Poor and/or undernourished children from Toronto's public schools attended the school from May 1 to October 31 to augment their education, as well as to get good nutritious foods and exercise to help them become healthy.

Children attended the school Monday through Saturday (half days on Saturdays). On Saturdays, if the weather was good the children were all bussed to Sunnyside Swimming Pool where they were entitled to free admission and free swimming (no classes).

On Mondays through Fridays, children would attend at outdoor classrooms and in the mornings. They were brought snacks of whole wheat bread and butter and hot chocolate in the cooler months, and milk in the warmer months. At lunch time, the children would line up and go into the main building, entering through the main right hand door in the picture where whey were seated according to age. They were served a hot nutritious meal, milk and a cod liver oil pill every day.

After lunch, the children would line up once again inside the building to pick up their bed rolls, which consisted of a pillow, a sheet and an army-type blanket. There were cots set up near each classroom and the children would take their bedrolls to the cots for an afternoon nap of one hour.

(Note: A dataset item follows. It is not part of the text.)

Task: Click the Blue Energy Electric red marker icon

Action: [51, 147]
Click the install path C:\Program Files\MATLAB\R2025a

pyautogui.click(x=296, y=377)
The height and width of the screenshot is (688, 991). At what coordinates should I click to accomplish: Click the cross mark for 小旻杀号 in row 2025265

When they awoke from their naps, they returned their bedrolls to the room inside where they were stored, then lined up to wash hands and faces and brush their teeth. The children returned to their classrooms for more education and then were served the whole wheat bread and hot chocolate or milk again. When 4 o'clock came...the teachers would escort each child up to Bloor Street and made sure each child got on the street cars for their journey home.

The objective was to provide underprivileged and/or undernourished children who ordinarily would have spent their summer days on the streets of Toronto a place to go for good food, good activities, good health and education; all the things the Toronto Board of Education felt poor and/or undernourished children would miss out on without this program.